And it has to be said that it has caused a bit of a stir in the planning community. Now I accept that a bunch of North London intellectuals whining about a piece of work is not the worst thing that can happen to a campaign. But the debate is interesting nonetheless and it has led me to question whether every brand actually needs a purpose.

For those of you who are not familiar with the work, the ads are about Gold Blend’s new purpose and that is to help families to spend time together. The debate surrounds the question of why the brand has credibility in pursuing this purpose. The questioning is not of the quality of the ads is about the credibility of the strategy.

So is this just a case of a strategy that feels a little hollow or is it part of a wider issue? These days every brand seems to want a purpose regardless of whether it’s a good idea or not.

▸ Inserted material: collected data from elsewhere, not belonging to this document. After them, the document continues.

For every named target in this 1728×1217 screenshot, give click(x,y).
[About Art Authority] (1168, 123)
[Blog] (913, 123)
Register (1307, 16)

Now don’t get me wrong, I’m as big a fan of brand purpose as the next planner. I was an early advocate of this approach and a firm supporter of the early manifestations of brand purpose like Nike’s ‘just do it’, Dove’s ‘campaign for real beauty’ and Lurpak’s ‘good food deserves Lurpak’. Each of these is now very well established and very successful, indeed it’s weird to think that while the Lurpak campaign is now a decade old and the others are even older.

Nike, Dove and Lurpak were trailblazers for a purpose led approach and in doing so fought against the orthodoxy of the day to deliver something powerful and fresh for their client and brand. But it is perhaps the rarity of the approach that made those campaigns so good. It took real talent and conviction to nurse these ideas out of their agencies and through the client organisation at a time when there were no TED talks by Simon Sinek to play to the CMO.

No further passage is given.